We all remember our shock at the senseless murder of 21-year-old Sam Cook who was stabbed in the Empire Bar on Seel Street in October of 2017. We’ve all seen bar brawls and street fighting over the years.
We’ve certainly all seen the brawl in Concert Square that made the national news where bouncers, punters and anyone with moving limbs seemed intent on knocking the stuffing out of each other. A friend in Belfast asked me about the brawl in the Black-E in 2018. This stuff happens, as does the stuff that doesn’t make the news.
I’m not suggesting you can’t walk down Seel Street with what Liam Neeson might call a cosh, but is the city as safe as all that?
You wouldn’t find me walking through certain streets at night; since the building works started there’s no way on earth I’d walk through Wolstenholme Square.
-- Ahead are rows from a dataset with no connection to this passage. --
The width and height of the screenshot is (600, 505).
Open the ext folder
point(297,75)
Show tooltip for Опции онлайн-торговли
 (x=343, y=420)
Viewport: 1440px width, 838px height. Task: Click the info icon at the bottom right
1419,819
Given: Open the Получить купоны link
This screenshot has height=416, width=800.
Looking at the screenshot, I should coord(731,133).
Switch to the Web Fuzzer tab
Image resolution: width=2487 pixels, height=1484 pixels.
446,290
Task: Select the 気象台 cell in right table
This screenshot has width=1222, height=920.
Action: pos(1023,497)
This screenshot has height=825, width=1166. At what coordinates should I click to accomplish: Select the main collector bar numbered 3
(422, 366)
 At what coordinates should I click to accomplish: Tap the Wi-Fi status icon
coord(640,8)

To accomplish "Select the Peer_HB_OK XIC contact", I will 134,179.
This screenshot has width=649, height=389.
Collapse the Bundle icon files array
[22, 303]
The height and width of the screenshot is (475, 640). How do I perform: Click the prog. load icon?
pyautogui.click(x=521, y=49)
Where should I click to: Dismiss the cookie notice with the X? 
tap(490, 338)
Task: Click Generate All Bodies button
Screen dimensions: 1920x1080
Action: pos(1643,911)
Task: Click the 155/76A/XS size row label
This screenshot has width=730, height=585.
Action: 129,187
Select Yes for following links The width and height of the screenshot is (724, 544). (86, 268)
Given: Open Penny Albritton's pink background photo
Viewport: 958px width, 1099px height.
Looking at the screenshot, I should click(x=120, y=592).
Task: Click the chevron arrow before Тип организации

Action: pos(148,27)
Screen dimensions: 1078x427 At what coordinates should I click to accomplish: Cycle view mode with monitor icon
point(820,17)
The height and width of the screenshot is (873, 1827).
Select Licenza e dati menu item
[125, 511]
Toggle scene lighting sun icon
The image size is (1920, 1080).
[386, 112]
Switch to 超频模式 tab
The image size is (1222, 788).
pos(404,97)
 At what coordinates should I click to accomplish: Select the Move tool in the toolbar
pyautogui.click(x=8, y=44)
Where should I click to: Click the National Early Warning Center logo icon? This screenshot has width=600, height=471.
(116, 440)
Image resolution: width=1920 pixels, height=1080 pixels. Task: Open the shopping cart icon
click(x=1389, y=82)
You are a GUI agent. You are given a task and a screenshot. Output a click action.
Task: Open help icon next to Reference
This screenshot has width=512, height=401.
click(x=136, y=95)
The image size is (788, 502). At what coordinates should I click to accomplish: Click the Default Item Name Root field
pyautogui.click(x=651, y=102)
Large parts of the city can seem off-limits after certain times, and for a few people I know, anything after 11pm is just a no-no.
There is a lot to consider in a debate as wide-ranging as safe city centres.
Street lighting, the late-night police presence, the competence of door staff, areas of known trouble and making sure drunks know when to go home and can get home safely are all crucial to ensuring everyone can have a great night out.
But that brings me back to where we started.
This study is just PR surely, the numbers are remarkable given recent events, I’m not sure reality backs it up, so what is the point in this stuff, who writes it and what is their agenda.
And more importantly, who do they talk to?